Recipes

Copy-paste Cypher for the query patterns behind Whisper's 28 guided workflows — console-internal building blocks you can adapt and run yourself.

Updated July 2026

Recipes Documentation

The console's 28 guided workflows are each built from smaller, atomic query patterns — a reconciled-verdict lookup, a BGP chain walk, a WHOIS pivot. Those patterns are console-internal implementation detail, not addressed directly by name over MCP or the website, but the queries themselves are worth having as copy-paste reference: every recipe below is validated Cypher you run yourself against the Whisper API, with the anchoring and depth explained.

Each recipe page groups the patterns for one job — SOC triage, campaign pivoting, attack-surface recon, brand protection, BGP/RPKI, DNS/email posture, compliance evidence, vendor risk, attribution, internet measurement, and the cross-cutting pivots that repeat across all of them. Where a guided workflow runs the same investigation in the browser, the recipe page links straight to it with a "Run it live" callout.
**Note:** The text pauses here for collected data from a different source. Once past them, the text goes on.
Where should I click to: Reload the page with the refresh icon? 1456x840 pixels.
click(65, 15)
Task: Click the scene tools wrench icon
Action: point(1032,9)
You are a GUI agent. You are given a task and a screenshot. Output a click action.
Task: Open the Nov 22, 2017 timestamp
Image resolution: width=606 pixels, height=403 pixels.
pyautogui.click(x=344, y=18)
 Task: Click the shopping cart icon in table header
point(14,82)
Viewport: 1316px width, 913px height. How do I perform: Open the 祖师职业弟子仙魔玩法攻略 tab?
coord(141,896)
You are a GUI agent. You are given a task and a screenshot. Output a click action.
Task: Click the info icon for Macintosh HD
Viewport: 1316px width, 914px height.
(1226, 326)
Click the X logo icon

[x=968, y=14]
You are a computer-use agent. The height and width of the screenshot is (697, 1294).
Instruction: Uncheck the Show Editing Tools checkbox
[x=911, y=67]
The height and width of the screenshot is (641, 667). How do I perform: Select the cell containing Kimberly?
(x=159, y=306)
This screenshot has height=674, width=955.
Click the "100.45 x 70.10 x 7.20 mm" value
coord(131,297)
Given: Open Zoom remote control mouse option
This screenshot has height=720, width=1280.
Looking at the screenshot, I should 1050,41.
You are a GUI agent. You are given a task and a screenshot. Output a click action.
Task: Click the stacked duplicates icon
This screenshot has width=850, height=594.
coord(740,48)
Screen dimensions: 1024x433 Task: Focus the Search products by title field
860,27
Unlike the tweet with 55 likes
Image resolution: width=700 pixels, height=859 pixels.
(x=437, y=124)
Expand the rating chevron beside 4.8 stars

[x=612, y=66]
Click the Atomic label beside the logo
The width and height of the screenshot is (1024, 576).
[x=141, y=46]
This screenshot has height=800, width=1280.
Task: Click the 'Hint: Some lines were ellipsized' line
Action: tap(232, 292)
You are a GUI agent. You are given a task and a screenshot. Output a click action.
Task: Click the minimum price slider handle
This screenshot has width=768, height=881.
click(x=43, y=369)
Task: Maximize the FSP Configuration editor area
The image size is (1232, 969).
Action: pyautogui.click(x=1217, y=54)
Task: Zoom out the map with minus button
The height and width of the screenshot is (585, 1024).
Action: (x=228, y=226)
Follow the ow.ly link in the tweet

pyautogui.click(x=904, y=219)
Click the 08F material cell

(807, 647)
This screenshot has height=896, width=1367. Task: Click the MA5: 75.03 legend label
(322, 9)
If you are new to the graph, run the single example on Getting Started first. Anonymous access is capped at 2 traversal hops; a free API key raises that to 3, which covers most recipes here.

The recipe pages

RecipeWhat it covers
Indicator Triage (SOC)A raw IP or domain to a reconciled verdict, network attribution, co-hosted blast radius, and a paste-ready evidence chain.
Campaign PivotingExpand one IOC into the campaign around it: shared registrants, co-tenant hosts, TLS fingerprints, Tor egress.
Attack Paths & Blast RadiusThe external attack path between two assets and the choke point that severs the most routes, plus dependency fan-out.
External ReconPassive subdomain enumeration, Certificate Transparency discovery, IP-footprint mapping, and CDN de-cloaking.
Lookalike HuntingGenerate registered typosquats, resolve and score them, sweep risky TLDs, and expand a confirmed hit through co-hosting and WHOIS.
BGP & RPKIMOAS detection, RPKI authorization checks, peering triage, origin history, and physical footprint.
Posture AuditsNameserver and MX inventories, the full SPF authorization tree, DMARC/DKIM/DNSSEC checks, and portfolio-wide scorecards.
Compliance EvidenceRegistrar verification, jurisdiction and data-residency checks, portfolio-wide posture audits, and sanctions screening.
Vendor & Portfolio RiskAn external posture snapshot per vendor, shared-provider exposure across a portfolio, and single-provider blast radius.
Attribution & Law EnforcementActor-to-technique mapping, shared-tradecraft pivots, and chaining phishing infrastructure to named actors.
Internet MeasurementHow the internet is wired in a region or for an org — RIR, BGP, DNS, and geo joined at last.
Cross-Layer PatternsThe reusable pivots that repeat across every recipe above: bounded fan-out, batch existence checks, hop-limited traversals.

For the guided, runnable version of these investigations — with a live result already loaded, a Run button, and an Open-in-Console link — see Use Case Examples, organized by the same jobs.